▸ **Instruction a**:
In the entries, can you rewrite the stretch from the line containing "at (914, 605)." through the line containing "video is located at coordinates (130, 181).", replacing "particular" with "specific" and leaving everything else unchanged?
● ● ● ● ● ● ●
Online Advertising 101

I don’t like ads. I think web tracking is creepy although I realize that nothing on the Internet is private. Ads slow down web browsing and steal screen real estate. Over the years I’ve used a number of tactics to reduce the number of ads I see. I thought I’d take a few minutes and try to organize them into something useful for others. I apologize in advance for the “It’s one big conspiracy plot” tone.

How ads work

Ads in newspapers are pretty straightforward. Unless they aren’t. Have you ever come across a full page ad that’s printed in a format (font, columns, etc) that mirrors the newspaper content? That’s a sneaky way to get people to read their ad because people don’t think they’re reading an ad.

Ads on web pages are even more sophisticated. Most follow a few basic principles except where they don’t – for example, logged-in sites and advertisers that don’t play by the rules are stickier. I’ll try to break it down by layer.

1) Web pages, with few exceptions, are simply html files. Internet browsing in its basic form is simply a string of file transfers from the web server to the client computer. The client sends a request to an address, and the web server responds by sending an html file back. That’s it.

For example, typing “yahoo.com” into your address bar sends a request to an address (yahoo.com) for content (everything after the “.com” which is nothing in this example, so this tells the server to send the default, or home, page). A request to “yahoo.com/mail” will send the “mail” html page. The html file is discarded by the client computer when requesting a different page or closing the browser. It’s pretty simple.
● ● ● ● ● ● ●
▸ **Instruction b**:
Which words or phrases does the online advertising text set in quotation marks?
● ● ● ● ● ● ●
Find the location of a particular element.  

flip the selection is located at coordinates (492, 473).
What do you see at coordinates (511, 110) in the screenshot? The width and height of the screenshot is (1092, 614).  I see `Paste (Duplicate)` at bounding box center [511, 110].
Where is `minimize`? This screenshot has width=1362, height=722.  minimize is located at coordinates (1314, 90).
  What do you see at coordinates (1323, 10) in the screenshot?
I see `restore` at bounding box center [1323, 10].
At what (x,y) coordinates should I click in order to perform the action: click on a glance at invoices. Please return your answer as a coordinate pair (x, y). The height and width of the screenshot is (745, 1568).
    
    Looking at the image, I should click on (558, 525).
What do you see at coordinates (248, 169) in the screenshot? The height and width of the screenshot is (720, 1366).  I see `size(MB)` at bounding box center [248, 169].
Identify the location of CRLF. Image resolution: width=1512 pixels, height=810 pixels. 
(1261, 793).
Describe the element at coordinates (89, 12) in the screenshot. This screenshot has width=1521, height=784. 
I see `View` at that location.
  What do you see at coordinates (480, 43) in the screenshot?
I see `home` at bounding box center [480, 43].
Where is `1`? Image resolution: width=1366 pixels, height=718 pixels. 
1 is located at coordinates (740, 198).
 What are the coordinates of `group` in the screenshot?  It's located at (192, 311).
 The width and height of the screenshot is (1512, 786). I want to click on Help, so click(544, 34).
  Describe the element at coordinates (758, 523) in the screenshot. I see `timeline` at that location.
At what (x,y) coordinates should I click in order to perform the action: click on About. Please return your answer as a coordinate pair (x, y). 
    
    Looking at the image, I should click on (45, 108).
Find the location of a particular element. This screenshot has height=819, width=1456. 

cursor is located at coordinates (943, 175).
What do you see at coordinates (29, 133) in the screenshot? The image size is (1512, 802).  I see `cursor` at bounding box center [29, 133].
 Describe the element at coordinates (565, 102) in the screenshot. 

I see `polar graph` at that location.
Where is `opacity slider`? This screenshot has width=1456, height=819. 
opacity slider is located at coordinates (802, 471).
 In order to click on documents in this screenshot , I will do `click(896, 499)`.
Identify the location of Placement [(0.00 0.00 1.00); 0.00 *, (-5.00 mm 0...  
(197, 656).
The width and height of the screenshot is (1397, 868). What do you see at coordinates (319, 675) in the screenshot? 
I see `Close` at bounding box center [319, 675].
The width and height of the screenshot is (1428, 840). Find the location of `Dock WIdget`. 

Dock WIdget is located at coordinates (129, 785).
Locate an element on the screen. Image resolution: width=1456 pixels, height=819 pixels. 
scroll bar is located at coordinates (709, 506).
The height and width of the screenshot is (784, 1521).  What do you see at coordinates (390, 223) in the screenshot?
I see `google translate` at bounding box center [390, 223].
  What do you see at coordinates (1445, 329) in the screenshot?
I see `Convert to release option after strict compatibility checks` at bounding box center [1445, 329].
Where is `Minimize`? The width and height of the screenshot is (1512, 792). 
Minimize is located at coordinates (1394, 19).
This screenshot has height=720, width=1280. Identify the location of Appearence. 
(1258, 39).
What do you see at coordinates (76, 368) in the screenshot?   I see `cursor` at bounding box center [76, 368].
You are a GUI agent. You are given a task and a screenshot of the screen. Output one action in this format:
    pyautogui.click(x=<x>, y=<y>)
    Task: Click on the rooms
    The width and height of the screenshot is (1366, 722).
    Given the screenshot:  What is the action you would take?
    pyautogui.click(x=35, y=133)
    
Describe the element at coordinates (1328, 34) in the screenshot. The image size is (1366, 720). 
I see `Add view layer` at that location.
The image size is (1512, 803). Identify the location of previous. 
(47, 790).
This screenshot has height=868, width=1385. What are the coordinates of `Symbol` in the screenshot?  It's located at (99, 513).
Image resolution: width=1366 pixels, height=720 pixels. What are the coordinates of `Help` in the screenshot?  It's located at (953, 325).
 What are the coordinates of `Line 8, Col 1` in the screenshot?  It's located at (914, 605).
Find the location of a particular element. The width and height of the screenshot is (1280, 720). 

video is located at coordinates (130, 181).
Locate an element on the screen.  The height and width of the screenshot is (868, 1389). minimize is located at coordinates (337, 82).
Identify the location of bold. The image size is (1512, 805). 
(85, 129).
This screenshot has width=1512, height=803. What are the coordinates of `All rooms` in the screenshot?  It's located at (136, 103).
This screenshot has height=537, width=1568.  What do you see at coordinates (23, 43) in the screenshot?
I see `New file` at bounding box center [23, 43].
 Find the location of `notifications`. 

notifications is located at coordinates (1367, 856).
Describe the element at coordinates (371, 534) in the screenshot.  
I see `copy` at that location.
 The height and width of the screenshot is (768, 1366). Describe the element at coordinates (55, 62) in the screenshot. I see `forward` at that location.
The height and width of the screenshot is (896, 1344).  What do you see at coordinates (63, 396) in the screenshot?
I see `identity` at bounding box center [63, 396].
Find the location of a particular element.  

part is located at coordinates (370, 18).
● ● ● ● ● ● ●
▸ **Correct output a**:
 What are the coordinates of `Line 8, Col 1` in the screenshot?  It's located at (914, 605).
Find the location of a specific element. The width and height of the screenshot is (1280, 720). 

video is located at coordinates (130, 181).

▸ **Correct output b**:
- It’s one big conspiracy plot
- yahoo.com
- .com
- yahoo.com/mail
- mail